The authors examined where philanthropic foundations of Fortune 500 and S&P 500 corporations donated their money. Lo and behold, a significant percentage went to charities in the districts of congresspersons sitting on committees that oversee the industries of the donating firms.

Our analysis suggests that firms deploy their charitable foundations as a form of tax-exempt influence seeking. Based on a straightforward model of political influence our estimates imply that 7.1 percent of total U.S. corporate charitable giving is politically motivated, an amount that is economically significant: it is 280 percent larger than annual PAC contributions and about 40 percent of total federal lobbying expenditures. … Charitable giving may be a form of political influence that goes mostly undetected by voters and shareholders, and which is directly subsidized by taxpayers.

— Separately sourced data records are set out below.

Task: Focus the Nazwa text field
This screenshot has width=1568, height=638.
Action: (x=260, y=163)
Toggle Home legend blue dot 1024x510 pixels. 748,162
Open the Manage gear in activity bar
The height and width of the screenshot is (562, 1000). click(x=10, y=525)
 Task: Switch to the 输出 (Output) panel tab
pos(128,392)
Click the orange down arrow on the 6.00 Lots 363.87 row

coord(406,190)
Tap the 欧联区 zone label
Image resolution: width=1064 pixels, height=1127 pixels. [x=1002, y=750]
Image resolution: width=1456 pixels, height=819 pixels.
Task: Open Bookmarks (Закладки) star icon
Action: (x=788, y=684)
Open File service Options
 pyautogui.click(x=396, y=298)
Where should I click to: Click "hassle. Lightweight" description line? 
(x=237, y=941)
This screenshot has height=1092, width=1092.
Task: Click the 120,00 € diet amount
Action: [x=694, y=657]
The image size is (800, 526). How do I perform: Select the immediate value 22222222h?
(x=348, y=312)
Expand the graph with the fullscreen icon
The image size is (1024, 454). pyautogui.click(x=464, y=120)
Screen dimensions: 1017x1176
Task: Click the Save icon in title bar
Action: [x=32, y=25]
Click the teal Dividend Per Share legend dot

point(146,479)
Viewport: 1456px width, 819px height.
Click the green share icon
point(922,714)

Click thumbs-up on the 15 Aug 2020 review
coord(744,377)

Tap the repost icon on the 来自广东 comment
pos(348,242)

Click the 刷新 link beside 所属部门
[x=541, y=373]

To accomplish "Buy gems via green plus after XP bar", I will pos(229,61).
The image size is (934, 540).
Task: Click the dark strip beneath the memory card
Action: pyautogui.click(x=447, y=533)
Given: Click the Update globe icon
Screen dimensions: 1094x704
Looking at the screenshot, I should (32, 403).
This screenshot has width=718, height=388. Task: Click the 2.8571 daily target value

It would be naive to think that corporations are the only players in the philanthropy-for-influence game. Corporate motives might be easier to discern, but individual philanthropists often back causes and crusades of an ideological nature — the environment, social justice, free markets — that intersect with political controversies. Are billionaires and centi-millionaires any less likely than corporations to curry favor with elected officials than corporate executives?

Bertrand et al. posit a mechanism by which charitable contributions translate into influence.

To understand how charitable contributions directed to a congressional district may serve as a channel of political influence, one can build on the notion of credit-claiming by self-motivated politicians, an idea in political economy and political science that dates back at least to Mayhew’s observation that “Credit claiming is highly important to congressmen, with the consequence that much of congressional life is a relentless search for opportunities to engage in it.”

Although it is typically discussed in the context of federal grants and earmarks, political credit-claiming of local charities is a natural means of appealing to voters, given the visibility of many charities to politicians’ constituencies.

As a concrete example, the authors point to Washington Senator Patricia Murray, whose official webpage describes her work on housing, stating, “I was proud to establish the Washington State Farmworkers Housing Trust to help families who work hard to keep one of our state’s most important industries strong.” The charity’s donors include the foundations of JPMorgan Chase, Bank of America, and Wells Fargo. (The authors would have made a stronger case if Murray served on a committee regulating the banking or housing industries, but it doesn’t appear that she does.)

There’s an old saying that water seeks its own level. So does money in politics. We live in a political system that intrudes into every corner of the economy. No business activity is beyond the reach of taxation and regulation. As long as politicians have the power to reward and punish, businesses will have an incentive to influence the political process. If they don’t do it one way, they will do it another. As we’ve seen vividly with the machinations of the Clinton Foundation, politicians and corporations are infinitely ingenious in finding ways to trade in influence. Two hundred and fifty thousand dollars for a speech? Outrageous. But what’s the solution? Prohibit former presidents from being paid to give speeches?

The question for citizens is this: Would we rather they conduct their influence peddling out in the open where we can see it, dissect it, and denounce it? Or would we rather have it go underground?